*Assignment*
Check every line of the data and copy the ones where "chat" appears.

*Given records*
════════

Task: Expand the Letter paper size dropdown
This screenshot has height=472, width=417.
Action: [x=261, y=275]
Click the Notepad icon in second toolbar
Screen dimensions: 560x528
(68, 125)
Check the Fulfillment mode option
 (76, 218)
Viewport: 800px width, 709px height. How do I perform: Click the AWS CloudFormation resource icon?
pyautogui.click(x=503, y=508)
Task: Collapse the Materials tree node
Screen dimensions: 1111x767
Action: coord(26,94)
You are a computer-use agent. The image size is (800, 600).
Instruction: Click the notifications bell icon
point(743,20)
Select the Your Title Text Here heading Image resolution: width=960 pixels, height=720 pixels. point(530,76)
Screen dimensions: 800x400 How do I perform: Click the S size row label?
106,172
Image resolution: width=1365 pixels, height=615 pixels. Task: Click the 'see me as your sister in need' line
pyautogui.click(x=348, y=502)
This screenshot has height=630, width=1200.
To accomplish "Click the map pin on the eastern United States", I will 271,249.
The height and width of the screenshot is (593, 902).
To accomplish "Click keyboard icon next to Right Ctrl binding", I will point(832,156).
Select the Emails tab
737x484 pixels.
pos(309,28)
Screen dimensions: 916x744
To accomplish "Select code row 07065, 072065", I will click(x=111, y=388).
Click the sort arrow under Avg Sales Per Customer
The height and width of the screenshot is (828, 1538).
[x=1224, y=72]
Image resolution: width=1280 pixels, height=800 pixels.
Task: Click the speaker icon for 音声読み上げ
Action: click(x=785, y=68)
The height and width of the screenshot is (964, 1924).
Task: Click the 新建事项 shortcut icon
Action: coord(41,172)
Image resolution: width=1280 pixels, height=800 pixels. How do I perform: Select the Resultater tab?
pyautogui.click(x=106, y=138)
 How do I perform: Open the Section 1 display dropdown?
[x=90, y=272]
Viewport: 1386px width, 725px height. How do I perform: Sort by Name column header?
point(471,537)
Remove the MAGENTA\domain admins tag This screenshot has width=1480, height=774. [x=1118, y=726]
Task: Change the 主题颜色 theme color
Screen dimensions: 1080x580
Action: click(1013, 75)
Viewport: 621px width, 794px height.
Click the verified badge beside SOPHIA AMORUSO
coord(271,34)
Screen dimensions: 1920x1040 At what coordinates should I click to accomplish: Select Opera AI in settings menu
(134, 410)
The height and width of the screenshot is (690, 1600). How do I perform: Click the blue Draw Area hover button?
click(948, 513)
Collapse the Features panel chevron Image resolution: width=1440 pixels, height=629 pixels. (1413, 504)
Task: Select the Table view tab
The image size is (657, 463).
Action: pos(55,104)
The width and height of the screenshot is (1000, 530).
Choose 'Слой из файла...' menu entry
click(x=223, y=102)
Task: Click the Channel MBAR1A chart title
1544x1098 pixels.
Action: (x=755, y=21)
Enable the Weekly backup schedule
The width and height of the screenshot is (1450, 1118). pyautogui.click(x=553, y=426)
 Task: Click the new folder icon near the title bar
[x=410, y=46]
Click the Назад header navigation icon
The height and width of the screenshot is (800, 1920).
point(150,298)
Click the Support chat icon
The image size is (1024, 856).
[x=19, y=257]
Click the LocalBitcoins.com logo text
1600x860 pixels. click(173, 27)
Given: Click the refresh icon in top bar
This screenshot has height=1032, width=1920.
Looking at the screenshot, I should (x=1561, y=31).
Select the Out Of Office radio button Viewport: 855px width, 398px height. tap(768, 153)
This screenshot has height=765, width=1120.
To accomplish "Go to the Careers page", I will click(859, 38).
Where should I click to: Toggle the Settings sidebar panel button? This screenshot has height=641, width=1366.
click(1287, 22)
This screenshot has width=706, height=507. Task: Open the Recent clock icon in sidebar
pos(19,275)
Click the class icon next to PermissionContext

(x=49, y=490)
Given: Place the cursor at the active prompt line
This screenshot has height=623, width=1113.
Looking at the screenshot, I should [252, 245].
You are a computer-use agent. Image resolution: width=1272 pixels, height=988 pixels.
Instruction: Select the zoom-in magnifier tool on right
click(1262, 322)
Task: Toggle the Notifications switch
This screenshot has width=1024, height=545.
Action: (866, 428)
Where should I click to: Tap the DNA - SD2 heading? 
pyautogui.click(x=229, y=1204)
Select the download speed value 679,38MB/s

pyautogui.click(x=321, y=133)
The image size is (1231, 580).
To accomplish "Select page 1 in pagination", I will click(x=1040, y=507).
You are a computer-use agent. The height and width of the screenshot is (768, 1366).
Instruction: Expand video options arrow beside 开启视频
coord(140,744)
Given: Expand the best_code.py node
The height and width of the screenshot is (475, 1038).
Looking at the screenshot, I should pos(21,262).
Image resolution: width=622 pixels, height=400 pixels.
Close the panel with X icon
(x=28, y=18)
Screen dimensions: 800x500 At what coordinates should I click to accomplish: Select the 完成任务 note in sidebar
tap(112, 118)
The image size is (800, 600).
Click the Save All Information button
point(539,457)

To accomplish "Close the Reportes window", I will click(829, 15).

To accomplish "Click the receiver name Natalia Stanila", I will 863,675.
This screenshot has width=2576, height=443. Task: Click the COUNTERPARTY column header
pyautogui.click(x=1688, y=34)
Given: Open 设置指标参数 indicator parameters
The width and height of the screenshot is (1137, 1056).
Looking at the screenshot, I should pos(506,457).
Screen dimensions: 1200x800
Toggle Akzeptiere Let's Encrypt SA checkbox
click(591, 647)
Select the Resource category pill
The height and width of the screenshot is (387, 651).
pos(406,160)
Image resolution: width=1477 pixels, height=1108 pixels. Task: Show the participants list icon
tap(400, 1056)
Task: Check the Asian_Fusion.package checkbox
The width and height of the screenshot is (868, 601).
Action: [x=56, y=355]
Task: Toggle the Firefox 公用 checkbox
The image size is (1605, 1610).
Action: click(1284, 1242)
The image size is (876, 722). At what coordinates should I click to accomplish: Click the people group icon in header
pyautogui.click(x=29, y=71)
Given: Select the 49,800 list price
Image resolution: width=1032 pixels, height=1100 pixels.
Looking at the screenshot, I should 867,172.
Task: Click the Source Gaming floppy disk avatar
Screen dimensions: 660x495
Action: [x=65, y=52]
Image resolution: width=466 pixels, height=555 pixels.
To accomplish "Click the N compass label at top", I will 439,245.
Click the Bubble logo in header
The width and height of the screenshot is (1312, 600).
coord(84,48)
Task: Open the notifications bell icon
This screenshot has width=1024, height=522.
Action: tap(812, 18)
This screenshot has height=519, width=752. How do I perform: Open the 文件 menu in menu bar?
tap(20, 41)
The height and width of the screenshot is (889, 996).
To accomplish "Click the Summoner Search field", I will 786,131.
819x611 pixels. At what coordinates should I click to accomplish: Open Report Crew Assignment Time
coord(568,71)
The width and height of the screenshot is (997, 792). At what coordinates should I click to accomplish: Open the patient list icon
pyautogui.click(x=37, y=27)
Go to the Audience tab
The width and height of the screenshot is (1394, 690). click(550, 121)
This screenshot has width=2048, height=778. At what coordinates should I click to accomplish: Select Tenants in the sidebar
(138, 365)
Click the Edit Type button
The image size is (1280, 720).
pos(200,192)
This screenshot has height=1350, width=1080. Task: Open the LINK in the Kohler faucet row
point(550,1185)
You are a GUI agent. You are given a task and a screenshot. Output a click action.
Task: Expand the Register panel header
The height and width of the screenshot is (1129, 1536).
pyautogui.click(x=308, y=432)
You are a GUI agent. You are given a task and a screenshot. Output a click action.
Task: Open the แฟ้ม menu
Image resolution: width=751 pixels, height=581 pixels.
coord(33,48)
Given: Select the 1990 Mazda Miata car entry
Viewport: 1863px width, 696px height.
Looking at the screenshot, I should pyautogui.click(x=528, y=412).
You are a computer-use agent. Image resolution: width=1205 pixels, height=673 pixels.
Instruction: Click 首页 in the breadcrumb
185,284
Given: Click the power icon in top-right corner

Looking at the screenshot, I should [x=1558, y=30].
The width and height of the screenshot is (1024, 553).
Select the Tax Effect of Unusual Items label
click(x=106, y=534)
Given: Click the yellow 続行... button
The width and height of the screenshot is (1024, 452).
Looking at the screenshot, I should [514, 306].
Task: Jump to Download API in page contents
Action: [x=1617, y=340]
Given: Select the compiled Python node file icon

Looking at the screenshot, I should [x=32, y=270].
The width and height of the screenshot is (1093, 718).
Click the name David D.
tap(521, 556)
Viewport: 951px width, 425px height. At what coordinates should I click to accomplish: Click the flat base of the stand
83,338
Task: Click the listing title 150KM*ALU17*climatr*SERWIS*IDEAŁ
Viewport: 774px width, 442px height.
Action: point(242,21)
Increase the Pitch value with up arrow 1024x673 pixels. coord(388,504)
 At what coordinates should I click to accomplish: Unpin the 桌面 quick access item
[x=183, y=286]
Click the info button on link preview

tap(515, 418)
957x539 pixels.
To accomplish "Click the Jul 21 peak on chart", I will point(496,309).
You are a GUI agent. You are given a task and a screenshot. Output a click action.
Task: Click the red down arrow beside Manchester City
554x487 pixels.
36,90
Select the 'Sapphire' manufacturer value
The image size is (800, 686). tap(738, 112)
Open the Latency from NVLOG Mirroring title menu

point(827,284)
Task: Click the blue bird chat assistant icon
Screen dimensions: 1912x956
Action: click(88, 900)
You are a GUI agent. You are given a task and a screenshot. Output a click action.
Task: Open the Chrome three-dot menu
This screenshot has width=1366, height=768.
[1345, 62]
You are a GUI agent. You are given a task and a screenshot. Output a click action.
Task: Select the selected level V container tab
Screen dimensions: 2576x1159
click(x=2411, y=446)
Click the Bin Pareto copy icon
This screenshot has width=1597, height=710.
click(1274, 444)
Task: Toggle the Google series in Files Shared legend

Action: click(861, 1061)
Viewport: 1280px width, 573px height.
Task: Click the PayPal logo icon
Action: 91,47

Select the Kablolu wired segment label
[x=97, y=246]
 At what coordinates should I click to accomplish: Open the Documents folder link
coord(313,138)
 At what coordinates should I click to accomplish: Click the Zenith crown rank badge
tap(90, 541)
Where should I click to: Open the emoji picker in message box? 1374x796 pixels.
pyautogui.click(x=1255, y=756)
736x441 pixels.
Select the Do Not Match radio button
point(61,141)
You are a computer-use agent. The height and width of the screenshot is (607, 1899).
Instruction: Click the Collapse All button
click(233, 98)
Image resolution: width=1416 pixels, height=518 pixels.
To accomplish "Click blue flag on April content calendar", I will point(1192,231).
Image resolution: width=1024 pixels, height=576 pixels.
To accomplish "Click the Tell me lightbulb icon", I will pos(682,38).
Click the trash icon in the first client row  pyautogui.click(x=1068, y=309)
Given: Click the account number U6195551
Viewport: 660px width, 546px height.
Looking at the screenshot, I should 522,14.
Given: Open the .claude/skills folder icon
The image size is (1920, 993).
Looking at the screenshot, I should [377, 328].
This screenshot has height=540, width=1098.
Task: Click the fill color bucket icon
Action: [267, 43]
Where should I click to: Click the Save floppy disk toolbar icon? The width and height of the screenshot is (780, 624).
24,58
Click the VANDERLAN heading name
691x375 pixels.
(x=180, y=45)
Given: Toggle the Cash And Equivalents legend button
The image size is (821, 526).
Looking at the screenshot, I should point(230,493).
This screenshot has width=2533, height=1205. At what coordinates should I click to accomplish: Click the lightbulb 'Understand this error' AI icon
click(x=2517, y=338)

════════

*Response box*
Click the Support chat icon
Task: Click the blue bird chat assistant icon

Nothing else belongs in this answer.